[Saved data entries]
= = = = = = =

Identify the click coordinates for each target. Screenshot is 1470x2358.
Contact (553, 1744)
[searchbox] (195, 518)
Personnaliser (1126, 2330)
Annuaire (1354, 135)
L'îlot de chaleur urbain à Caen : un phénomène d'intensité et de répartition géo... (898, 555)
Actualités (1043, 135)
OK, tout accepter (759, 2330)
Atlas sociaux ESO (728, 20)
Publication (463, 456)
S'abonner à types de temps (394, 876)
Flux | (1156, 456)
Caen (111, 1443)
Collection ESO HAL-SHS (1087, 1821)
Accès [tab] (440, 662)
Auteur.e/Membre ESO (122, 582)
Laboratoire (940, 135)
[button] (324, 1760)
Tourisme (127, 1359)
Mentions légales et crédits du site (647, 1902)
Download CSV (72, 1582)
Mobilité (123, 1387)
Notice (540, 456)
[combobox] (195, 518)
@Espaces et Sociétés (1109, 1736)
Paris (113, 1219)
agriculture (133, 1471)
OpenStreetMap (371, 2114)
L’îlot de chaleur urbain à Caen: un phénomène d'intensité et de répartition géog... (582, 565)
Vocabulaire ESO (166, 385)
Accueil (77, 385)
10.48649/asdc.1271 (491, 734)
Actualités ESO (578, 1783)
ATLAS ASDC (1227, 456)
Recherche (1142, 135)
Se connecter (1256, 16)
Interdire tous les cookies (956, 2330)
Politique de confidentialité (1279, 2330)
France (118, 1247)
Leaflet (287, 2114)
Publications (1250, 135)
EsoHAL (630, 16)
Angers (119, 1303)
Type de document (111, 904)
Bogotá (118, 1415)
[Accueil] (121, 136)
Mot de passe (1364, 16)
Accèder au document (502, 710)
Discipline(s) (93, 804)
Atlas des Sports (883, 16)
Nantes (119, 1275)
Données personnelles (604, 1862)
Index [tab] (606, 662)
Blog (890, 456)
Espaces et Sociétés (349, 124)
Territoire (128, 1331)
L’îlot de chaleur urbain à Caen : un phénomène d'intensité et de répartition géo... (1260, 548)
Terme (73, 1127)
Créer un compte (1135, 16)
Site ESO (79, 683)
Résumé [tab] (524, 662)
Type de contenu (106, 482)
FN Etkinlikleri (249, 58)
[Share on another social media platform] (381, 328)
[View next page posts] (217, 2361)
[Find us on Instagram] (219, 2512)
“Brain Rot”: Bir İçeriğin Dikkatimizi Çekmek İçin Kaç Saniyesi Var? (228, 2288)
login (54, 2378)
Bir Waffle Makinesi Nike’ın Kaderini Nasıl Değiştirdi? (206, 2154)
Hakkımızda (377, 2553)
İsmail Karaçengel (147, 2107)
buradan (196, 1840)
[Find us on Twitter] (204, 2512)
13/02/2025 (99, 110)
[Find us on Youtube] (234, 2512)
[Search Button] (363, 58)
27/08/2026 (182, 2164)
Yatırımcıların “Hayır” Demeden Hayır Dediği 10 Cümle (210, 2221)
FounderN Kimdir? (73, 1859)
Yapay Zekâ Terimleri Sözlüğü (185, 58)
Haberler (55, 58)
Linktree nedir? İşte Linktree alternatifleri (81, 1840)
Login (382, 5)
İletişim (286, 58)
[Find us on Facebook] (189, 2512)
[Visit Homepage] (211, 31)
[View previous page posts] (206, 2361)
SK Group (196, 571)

= = = = = = =

**Problem to solve:** Whenever a line above has the word "répartition" in it, copy that line.

**Written response:**
L'îlot de chaleur urbain à Caen : un phénomène d'intensité et de répartition géo... (898, 555)
L’îlot de chaleur urbain à Caen: un phénomène d'intensité et de répartition géog... (582, 565)
L’îlot de chaleur urbain à Caen : un phénomène d'intensité et de répartition géo... (1260, 548)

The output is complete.